* REGISTROS MOSTRADOS:
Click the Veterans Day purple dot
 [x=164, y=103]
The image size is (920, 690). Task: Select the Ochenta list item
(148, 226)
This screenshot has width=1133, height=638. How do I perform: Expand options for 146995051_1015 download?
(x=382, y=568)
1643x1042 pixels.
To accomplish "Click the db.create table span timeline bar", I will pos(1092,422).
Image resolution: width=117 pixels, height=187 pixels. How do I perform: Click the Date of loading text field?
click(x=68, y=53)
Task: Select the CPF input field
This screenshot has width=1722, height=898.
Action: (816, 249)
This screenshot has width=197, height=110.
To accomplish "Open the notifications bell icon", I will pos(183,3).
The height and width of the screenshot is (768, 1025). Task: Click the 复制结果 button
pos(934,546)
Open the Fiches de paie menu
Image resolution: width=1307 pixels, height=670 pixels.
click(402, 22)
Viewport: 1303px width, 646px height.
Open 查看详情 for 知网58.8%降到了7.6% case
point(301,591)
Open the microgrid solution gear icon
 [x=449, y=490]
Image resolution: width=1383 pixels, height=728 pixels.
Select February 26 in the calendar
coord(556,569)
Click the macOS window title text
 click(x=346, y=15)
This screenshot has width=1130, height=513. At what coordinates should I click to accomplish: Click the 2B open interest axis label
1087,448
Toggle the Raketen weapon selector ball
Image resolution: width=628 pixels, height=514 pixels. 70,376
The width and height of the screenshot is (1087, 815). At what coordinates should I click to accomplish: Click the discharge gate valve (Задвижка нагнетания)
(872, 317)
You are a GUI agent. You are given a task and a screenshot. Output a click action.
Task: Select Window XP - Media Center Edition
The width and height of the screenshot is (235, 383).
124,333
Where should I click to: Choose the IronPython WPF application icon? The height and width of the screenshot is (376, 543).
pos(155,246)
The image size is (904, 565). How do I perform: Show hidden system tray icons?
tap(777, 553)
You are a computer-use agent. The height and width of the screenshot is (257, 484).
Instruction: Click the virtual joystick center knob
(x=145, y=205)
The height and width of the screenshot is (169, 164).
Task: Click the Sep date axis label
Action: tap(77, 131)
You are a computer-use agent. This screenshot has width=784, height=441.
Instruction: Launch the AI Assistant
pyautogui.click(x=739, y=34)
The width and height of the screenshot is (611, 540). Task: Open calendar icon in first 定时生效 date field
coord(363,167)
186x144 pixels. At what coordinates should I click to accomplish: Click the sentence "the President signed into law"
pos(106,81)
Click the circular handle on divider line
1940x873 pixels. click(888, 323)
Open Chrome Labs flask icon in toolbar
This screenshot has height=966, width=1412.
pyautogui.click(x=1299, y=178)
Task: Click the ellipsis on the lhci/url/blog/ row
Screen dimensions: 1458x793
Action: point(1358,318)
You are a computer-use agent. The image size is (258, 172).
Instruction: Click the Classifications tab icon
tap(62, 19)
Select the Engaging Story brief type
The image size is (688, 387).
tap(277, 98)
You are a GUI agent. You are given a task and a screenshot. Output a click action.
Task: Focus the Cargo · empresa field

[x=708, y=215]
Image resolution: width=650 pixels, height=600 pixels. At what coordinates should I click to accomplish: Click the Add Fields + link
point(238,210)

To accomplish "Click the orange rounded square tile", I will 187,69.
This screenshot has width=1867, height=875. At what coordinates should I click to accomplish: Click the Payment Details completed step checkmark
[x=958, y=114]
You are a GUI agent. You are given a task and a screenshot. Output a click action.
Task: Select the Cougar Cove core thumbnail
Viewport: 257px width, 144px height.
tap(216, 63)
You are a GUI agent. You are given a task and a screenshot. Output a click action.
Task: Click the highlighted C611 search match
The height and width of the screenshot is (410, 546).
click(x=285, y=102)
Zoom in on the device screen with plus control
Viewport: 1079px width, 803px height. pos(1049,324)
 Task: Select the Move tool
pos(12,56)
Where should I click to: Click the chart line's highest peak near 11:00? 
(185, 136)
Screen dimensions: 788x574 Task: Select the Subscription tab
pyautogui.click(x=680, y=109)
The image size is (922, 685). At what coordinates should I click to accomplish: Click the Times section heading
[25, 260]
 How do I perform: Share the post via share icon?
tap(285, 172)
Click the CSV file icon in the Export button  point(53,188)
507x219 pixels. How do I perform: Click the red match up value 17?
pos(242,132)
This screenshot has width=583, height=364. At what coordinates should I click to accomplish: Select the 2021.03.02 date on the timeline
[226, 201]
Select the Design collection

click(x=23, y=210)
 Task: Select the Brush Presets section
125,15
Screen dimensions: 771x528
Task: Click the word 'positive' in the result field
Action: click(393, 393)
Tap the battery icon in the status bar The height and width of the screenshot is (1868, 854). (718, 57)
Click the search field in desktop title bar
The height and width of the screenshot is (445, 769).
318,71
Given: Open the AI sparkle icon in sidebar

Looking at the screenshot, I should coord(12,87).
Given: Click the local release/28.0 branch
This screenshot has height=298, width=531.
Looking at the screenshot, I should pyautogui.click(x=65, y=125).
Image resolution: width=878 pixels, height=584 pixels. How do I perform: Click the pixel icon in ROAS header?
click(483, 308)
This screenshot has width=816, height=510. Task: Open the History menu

* EJERCICIO PROPUESTO: Transcribe sin ningún cambio las líneas de los registros de arriba. Empieza por la línea que contiene "507x219 pixels. How" y sigue hasta la línea que contiene "Looking at the screenshot, I should coord(12,87).", ambas incluidas.

* RESPUESTA AL EJERCICIO:
507x219 pixels. How do I perform: Click the red match up value 17?
pos(242,132)
This screenshot has width=583, height=364. At what coordinates should I click to accomplish: Select the 2021.03.02 date on the timeline
[226, 201]
Select the Design collection

click(x=23, y=210)
 Task: Select the Brush Presets section
125,15
Screen dimensions: 771x528
Task: Click the word 'positive' in the result field
Action: click(393, 393)
Tap the battery icon in the status bar The height and width of the screenshot is (1868, 854). (718, 57)
Click the search field in desktop title bar
The height and width of the screenshot is (445, 769).
318,71
Given: Open the AI sparkle icon in sidebar

Looking at the screenshot, I should coord(12,87).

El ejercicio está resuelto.